Harnessing Solvation Chemistry of Pentavalent Vanadium for Wide‐Temperature Range Vanadium Flow Batteries

Abstract Vanadium flow batteries (VFBs) are safe, cost‐effective, and scalable solutions for storing renewable energies. However, the poor thermal stability of pentavalent vanadium [V(V)] electrolyte, manifested as V 2 O 5 precipitation at high temperatures, leads to more critical heat management, low energy density, and even low reliability. The unclear dynamic solvation chemistry of V(V) ions brings difficulties in solving the above issues intrinsically. Herein, we investigated solvation structures and dynamic evolution of V(V) electrolyte using ab initio molecular dynamics (AIMD) and in situ liquid time‐of‐flight secondary ion mass spectrometry (ToF‐SIMS).

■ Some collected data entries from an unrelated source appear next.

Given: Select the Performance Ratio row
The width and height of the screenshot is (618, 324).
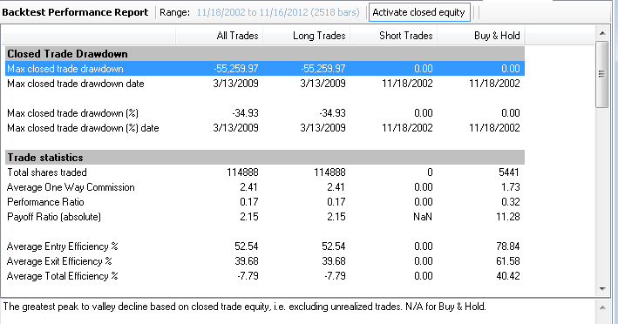Looking at the screenshot, I should [265, 202].
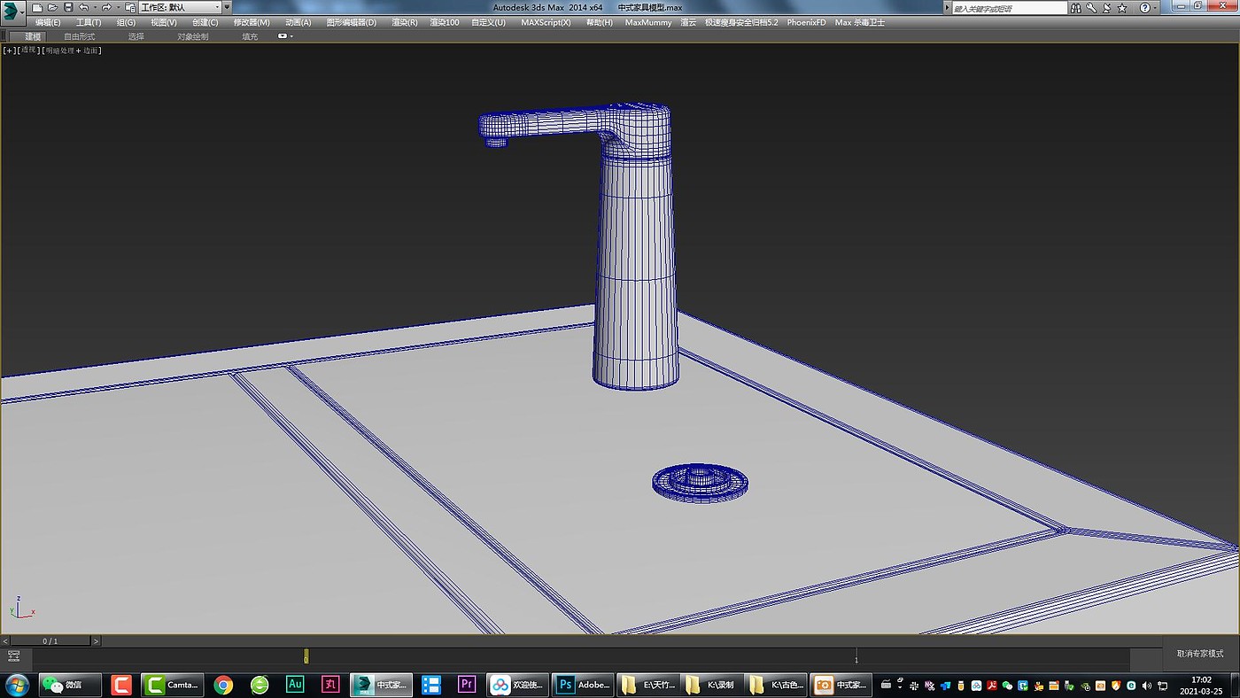
Task: Open the PhoenixFD menu
Action: click(x=806, y=22)
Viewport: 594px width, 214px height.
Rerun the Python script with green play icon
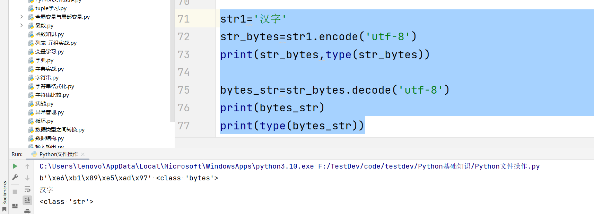[15, 166]
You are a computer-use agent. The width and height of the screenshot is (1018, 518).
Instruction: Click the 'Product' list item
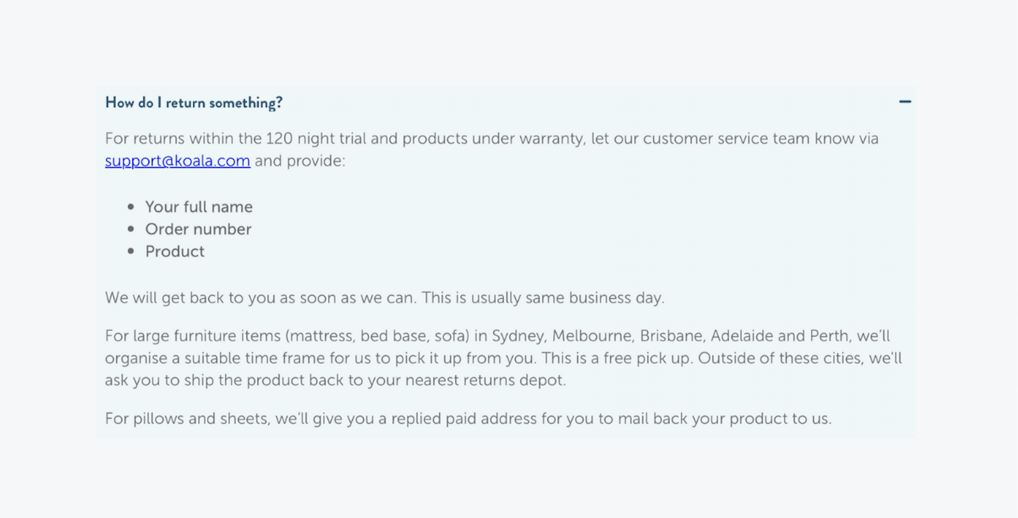174,251
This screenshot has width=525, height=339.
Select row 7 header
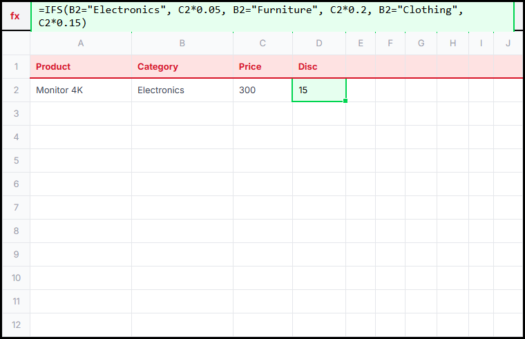(x=16, y=207)
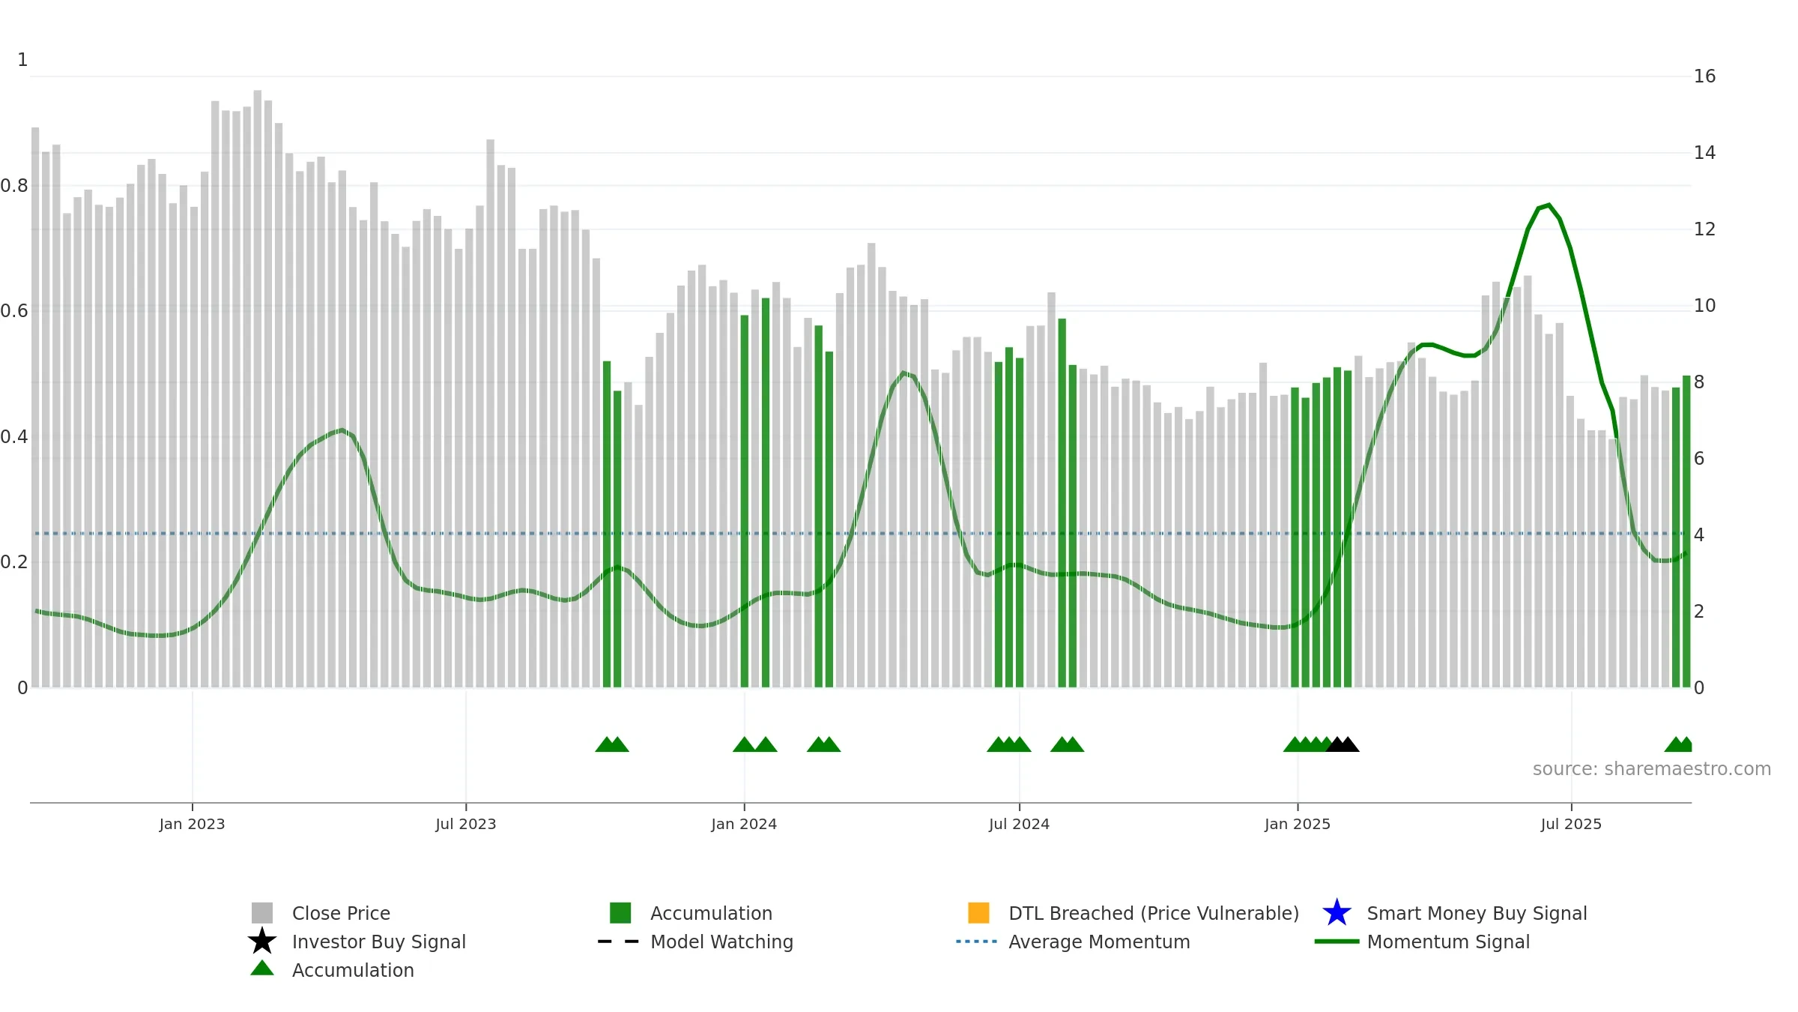Click the orange DTL Breached legend square
Image resolution: width=1798 pixels, height=1012 pixels.
click(978, 913)
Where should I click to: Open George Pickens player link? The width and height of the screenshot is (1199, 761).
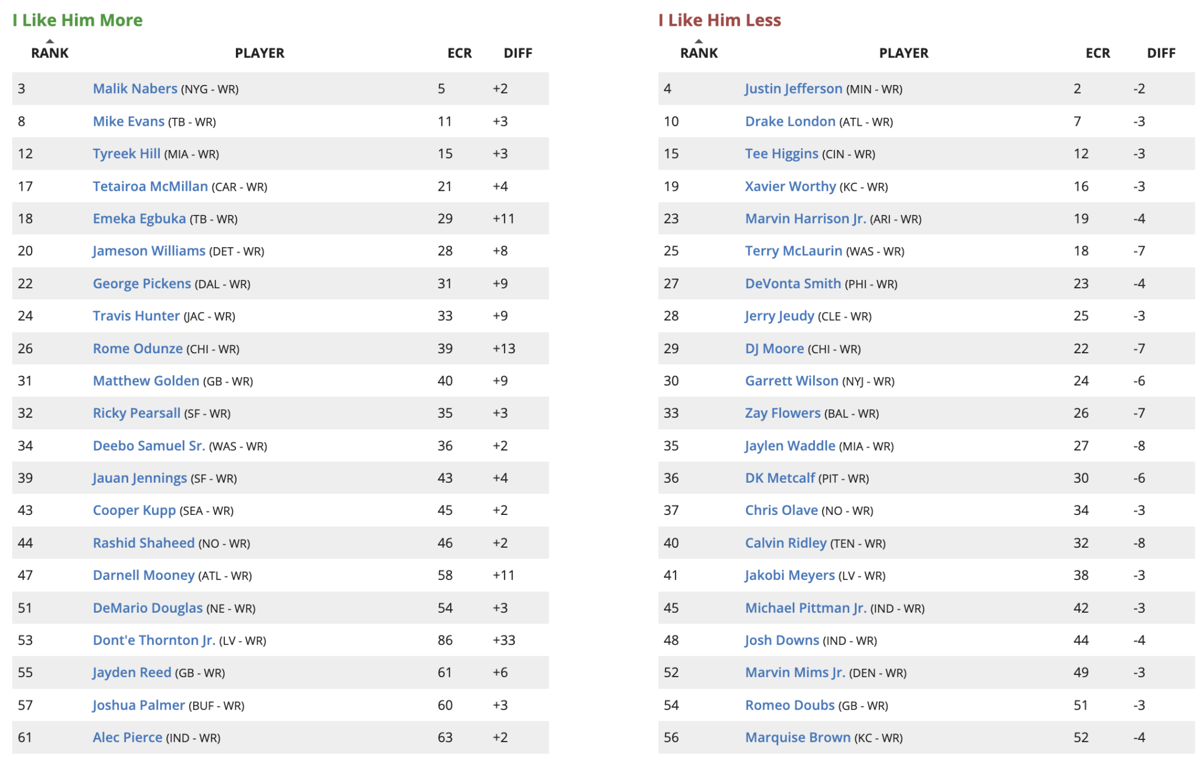[141, 283]
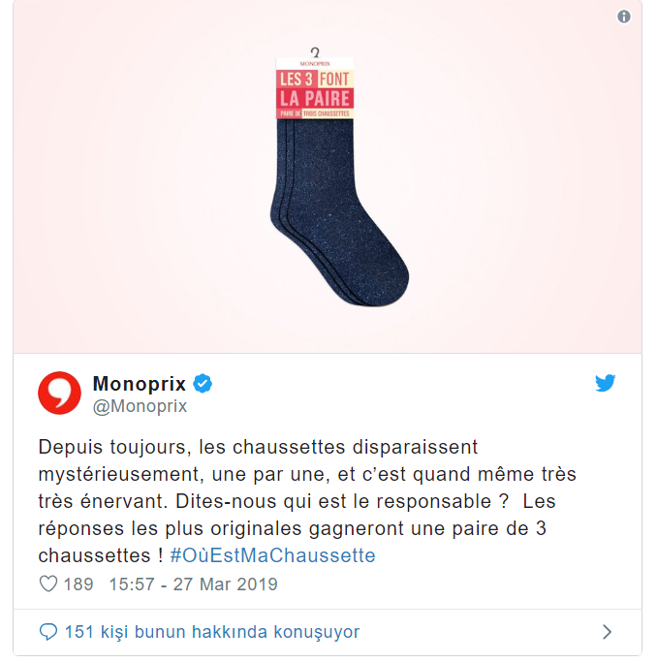This screenshot has height=663, width=657.
Task: Click the blue verified badge
Action: 203,384
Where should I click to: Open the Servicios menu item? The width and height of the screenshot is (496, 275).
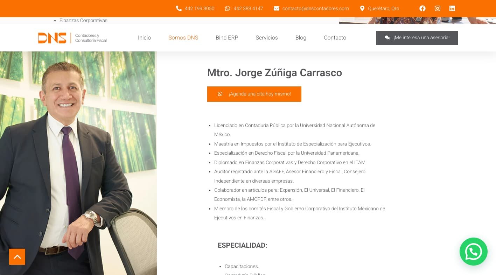tap(267, 38)
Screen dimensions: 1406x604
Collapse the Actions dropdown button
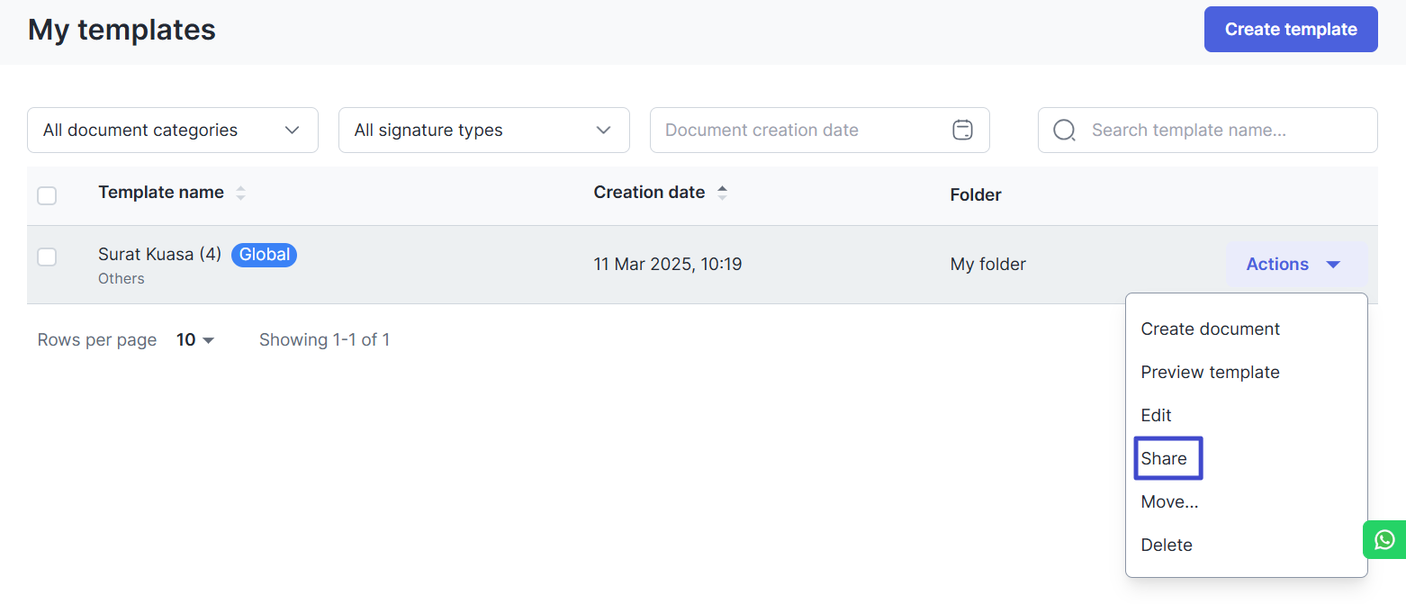pyautogui.click(x=1296, y=265)
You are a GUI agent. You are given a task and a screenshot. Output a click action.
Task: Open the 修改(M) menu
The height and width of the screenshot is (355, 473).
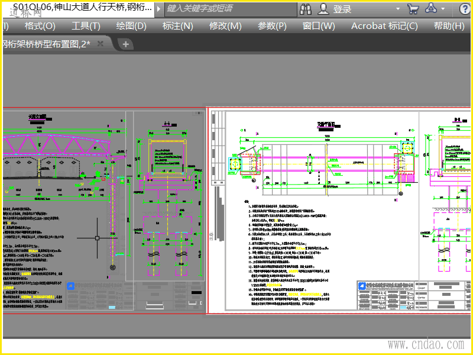point(225,26)
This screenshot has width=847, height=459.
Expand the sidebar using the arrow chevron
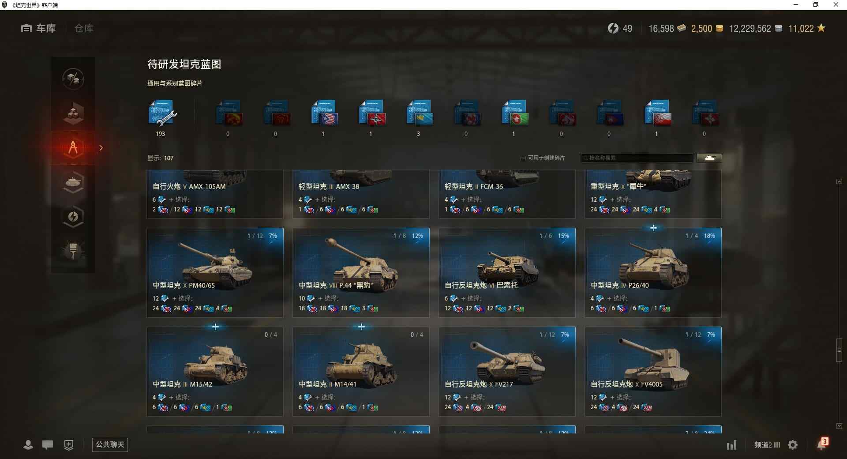[101, 148]
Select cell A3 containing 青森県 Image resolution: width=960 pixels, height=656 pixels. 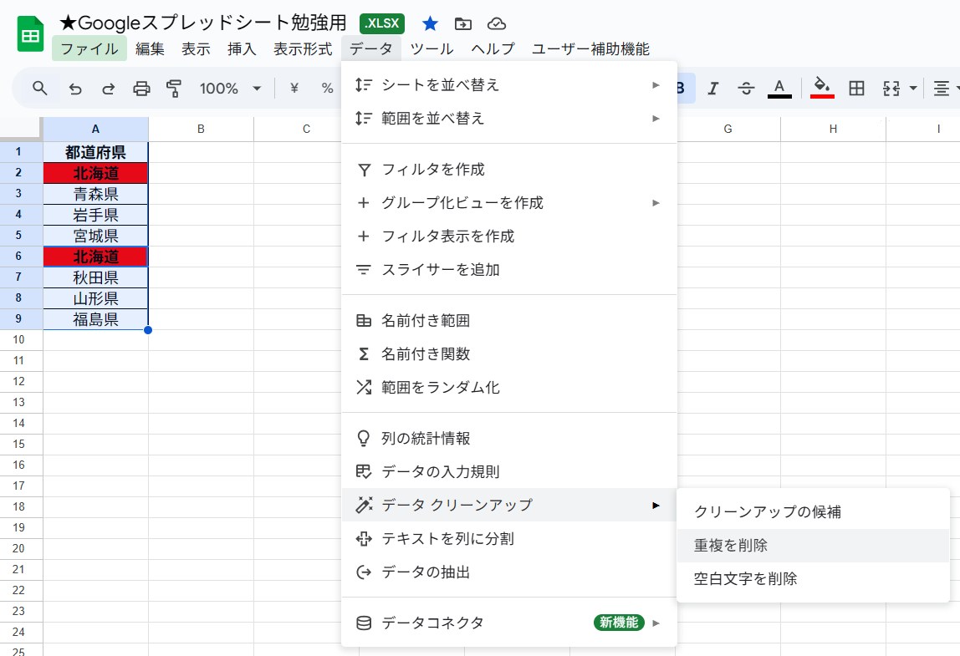pyautogui.click(x=95, y=194)
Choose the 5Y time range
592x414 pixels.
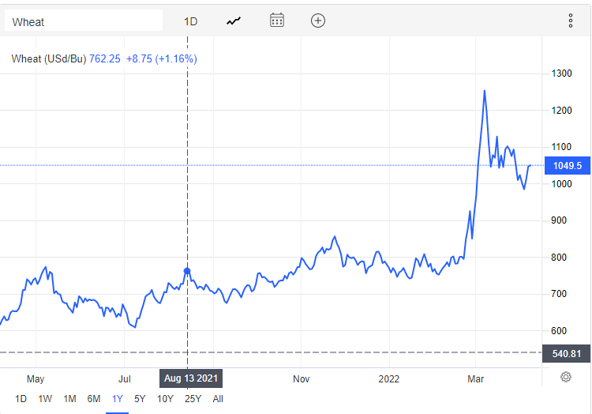[140, 399]
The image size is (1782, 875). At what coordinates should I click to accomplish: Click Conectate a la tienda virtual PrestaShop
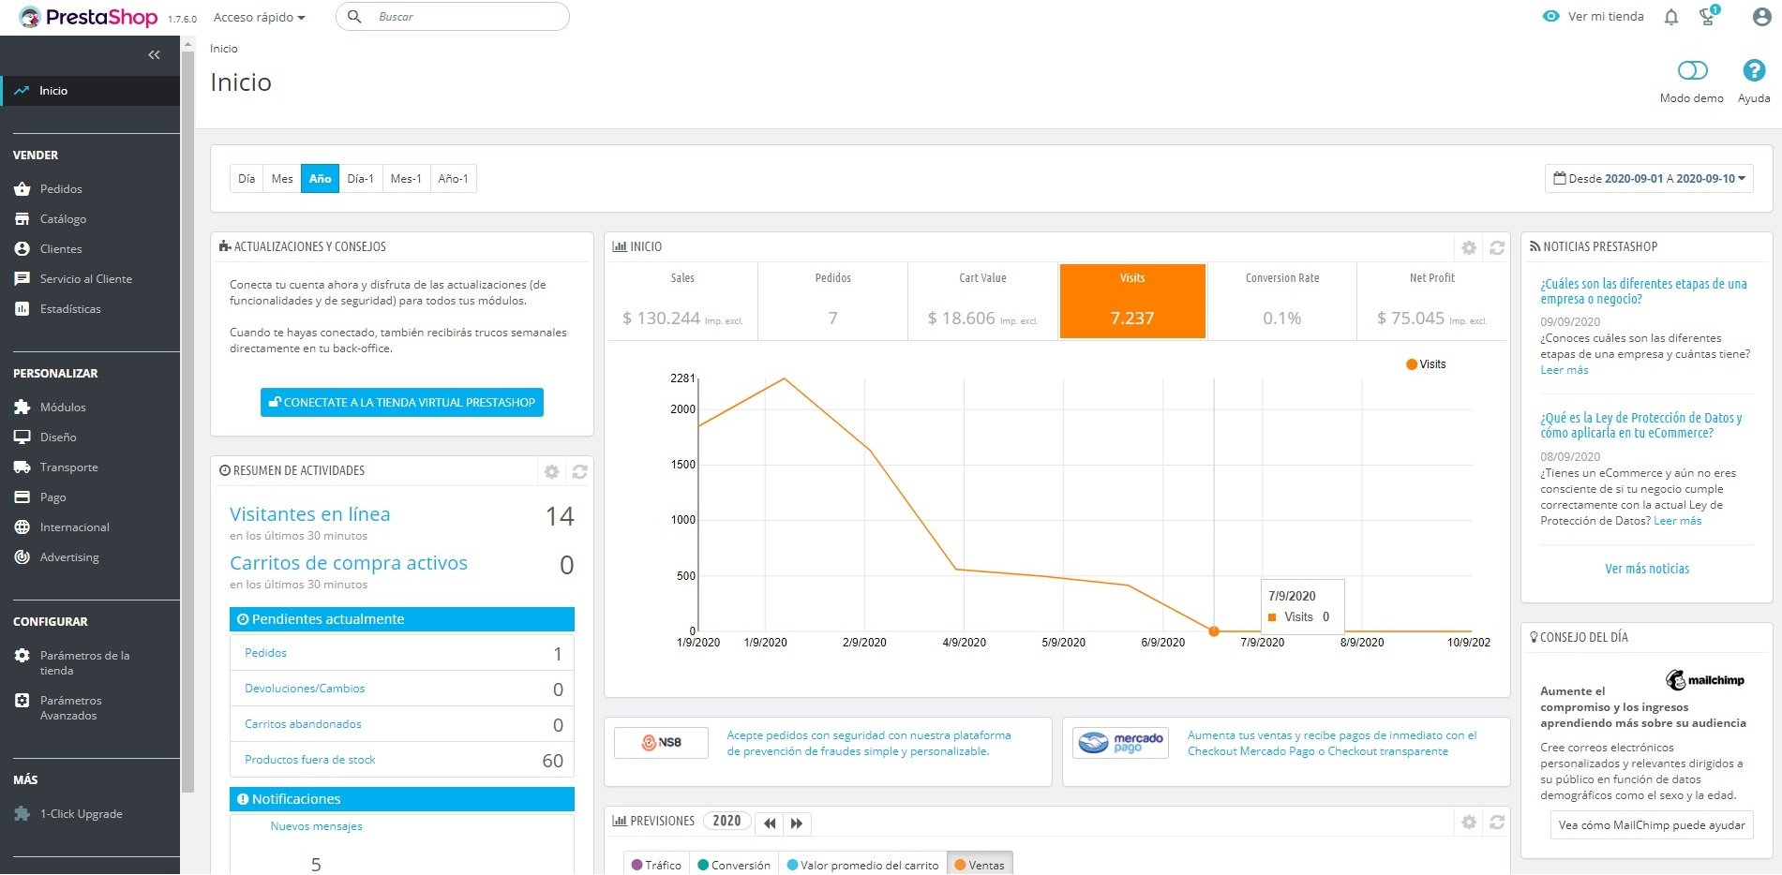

For the first time, we clarified the transformation from [VO 2 (H 2 O) 3 ] + to VO(OH) 3 , identifying the second deprotonation as the rate‐determining step. Based on this, we developed stabilization strategies through anion coordination and proton concentration control. The incorporation of HCl and trifluoromethanesulfonic acid improved the thermal stability of V(V) electrolytes remarkably. The optimized electrolyte showed no precipitation during 30‐day static tests at 50 °C, enabling stable cycling performance of 3000 cycles in VFB single cells. Further demonstration in a kW‐scale stack achieved over 1000 cycles, validating the scalability and viability. Our work provides insights into the solvation chemistry of V(V) species, paving the way to improve the reliability and energy density of a VFB system.